**What this task involves:** Locate the line that contains "EA7 Man Jersey T-Shirt - windsor wine (125, 792)" in the entries below, then repeat it and every following line through the line that contains "XL (136, 522)", exactly, and no others.

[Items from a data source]
=== Begin Enclosure ===
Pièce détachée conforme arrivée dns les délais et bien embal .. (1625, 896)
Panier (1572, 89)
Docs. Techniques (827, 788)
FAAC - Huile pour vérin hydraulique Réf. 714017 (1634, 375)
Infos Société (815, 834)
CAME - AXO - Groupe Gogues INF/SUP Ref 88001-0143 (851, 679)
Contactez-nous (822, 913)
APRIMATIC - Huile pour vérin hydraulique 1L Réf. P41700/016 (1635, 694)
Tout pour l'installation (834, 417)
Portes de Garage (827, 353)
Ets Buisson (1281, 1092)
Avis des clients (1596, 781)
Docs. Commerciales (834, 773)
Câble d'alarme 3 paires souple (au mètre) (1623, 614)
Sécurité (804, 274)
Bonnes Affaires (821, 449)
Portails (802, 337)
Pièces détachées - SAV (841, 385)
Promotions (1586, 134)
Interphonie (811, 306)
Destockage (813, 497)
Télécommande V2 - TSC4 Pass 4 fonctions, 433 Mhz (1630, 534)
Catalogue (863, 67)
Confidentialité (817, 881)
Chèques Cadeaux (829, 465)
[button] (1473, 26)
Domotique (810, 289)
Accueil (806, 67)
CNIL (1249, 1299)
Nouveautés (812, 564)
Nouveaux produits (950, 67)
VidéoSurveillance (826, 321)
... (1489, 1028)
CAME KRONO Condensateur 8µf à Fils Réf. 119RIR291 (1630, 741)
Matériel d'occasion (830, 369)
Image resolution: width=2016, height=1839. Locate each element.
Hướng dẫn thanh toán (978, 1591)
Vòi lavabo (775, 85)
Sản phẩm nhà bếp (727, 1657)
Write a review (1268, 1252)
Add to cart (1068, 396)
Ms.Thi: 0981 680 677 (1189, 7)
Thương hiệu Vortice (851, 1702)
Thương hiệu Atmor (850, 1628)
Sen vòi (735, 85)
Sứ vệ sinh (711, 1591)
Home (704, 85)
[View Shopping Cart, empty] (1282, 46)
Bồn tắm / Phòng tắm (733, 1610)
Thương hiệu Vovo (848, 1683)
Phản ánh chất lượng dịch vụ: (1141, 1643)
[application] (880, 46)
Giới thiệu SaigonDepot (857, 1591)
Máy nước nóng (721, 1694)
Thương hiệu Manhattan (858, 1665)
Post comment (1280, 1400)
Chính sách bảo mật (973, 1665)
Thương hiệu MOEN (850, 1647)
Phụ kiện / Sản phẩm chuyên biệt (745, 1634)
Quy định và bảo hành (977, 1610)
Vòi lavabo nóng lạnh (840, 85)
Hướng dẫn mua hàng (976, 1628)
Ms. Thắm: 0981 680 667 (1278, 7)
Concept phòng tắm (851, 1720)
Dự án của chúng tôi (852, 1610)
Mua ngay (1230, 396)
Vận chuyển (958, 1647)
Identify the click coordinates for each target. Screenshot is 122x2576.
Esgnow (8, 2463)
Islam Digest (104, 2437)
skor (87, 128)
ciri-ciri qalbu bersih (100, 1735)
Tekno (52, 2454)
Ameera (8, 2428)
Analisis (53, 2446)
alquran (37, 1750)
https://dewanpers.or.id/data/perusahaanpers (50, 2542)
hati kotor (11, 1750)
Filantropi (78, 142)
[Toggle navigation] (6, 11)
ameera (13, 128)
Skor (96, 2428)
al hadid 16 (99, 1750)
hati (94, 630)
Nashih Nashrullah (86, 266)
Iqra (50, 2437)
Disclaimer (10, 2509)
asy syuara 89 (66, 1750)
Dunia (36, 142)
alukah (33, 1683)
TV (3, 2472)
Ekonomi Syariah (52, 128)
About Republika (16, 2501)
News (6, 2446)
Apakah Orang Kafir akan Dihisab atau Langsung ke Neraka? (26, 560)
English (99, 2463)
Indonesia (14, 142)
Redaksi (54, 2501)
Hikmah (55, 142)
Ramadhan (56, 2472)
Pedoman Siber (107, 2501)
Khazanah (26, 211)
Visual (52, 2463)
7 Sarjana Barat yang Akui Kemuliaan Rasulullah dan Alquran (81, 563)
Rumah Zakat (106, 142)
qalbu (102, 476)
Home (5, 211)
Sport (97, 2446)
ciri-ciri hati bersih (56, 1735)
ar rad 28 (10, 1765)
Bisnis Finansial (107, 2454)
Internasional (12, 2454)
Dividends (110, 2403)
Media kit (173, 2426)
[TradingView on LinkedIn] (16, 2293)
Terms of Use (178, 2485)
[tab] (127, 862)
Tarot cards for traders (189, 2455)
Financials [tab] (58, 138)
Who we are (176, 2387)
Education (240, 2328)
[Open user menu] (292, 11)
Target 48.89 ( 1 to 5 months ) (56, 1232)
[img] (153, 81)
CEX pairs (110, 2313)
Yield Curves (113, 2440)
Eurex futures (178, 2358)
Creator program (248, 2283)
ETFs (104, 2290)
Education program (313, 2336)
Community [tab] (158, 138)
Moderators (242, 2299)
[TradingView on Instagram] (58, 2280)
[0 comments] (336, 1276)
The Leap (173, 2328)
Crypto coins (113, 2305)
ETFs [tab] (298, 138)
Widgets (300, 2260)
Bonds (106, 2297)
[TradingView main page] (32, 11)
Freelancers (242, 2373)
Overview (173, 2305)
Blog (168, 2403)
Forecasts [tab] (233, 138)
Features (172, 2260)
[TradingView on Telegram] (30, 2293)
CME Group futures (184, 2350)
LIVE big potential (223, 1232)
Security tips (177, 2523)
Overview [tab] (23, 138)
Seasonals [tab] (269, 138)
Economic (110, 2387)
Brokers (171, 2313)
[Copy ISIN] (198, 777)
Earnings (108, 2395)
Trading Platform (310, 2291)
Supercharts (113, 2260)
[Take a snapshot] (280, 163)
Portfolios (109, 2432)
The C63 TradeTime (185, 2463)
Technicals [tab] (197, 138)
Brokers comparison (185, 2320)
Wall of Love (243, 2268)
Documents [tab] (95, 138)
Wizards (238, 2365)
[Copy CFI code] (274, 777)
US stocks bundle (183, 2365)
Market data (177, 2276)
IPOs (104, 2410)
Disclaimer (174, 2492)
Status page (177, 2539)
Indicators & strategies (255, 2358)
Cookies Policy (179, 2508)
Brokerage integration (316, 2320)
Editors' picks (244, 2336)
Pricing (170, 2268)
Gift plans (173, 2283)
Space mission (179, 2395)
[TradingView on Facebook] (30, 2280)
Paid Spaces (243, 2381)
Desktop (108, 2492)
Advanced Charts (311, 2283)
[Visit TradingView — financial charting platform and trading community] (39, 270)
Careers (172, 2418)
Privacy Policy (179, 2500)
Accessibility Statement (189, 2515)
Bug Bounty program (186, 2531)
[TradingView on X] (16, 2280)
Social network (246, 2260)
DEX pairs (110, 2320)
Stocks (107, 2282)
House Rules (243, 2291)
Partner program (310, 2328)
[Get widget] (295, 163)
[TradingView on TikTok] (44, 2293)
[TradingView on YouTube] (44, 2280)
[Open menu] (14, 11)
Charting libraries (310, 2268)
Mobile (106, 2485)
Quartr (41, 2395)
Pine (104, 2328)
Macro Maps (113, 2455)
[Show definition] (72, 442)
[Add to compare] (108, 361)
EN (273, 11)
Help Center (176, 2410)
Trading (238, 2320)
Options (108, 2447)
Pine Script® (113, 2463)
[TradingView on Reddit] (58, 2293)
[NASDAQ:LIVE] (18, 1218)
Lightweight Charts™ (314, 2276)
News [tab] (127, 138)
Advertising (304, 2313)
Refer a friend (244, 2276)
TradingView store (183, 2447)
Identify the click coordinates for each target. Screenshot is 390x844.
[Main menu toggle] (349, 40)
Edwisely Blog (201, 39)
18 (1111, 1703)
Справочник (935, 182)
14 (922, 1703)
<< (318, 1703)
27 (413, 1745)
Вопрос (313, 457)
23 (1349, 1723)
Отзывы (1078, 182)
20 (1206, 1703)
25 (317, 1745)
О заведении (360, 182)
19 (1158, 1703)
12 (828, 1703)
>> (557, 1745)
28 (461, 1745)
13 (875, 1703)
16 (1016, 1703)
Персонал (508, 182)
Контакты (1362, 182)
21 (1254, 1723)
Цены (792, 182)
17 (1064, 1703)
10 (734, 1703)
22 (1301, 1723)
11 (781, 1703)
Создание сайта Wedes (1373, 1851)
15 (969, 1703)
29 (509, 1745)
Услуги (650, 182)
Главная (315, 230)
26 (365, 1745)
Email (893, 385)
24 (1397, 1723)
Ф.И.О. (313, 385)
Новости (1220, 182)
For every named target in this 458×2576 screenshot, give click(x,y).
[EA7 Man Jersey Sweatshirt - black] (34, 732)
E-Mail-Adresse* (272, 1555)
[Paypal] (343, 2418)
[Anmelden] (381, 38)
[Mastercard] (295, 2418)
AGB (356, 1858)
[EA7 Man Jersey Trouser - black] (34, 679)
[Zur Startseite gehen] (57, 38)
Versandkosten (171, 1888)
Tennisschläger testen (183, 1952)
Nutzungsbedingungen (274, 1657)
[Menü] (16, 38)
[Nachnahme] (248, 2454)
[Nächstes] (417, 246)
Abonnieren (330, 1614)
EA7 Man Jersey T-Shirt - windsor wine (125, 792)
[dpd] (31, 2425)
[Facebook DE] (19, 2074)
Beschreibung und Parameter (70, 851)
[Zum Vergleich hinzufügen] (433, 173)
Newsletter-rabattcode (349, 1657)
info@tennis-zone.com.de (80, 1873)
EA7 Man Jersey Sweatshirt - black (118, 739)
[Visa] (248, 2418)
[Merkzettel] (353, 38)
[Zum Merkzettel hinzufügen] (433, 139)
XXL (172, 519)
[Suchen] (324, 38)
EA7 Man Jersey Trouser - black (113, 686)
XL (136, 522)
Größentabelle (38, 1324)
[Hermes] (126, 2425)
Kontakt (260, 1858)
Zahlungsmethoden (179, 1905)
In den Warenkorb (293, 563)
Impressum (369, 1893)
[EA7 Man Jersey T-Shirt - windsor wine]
=== End Enclosure ===
**Answer to this task:**
EA7 Man Jersey T-Shirt - windsor wine (125, 792)
[dpd] (31, 2425)
[Facebook DE] (19, 2074)
Beschreibung und Parameter (70, 851)
[Zum Vergleich hinzufügen] (433, 173)
Newsletter-rabattcode (349, 1657)
info@tennis-zone.com.de (80, 1873)
EA7 Man Jersey Sweatshirt - black (118, 739)
[Visa] (248, 2418)
[Merkzettel] (353, 38)
[Zum Merkzettel hinzufügen] (433, 139)
XXL (172, 519)
[Suchen] (324, 38)
EA7 Man Jersey Trouser - black (113, 686)
XL (136, 522)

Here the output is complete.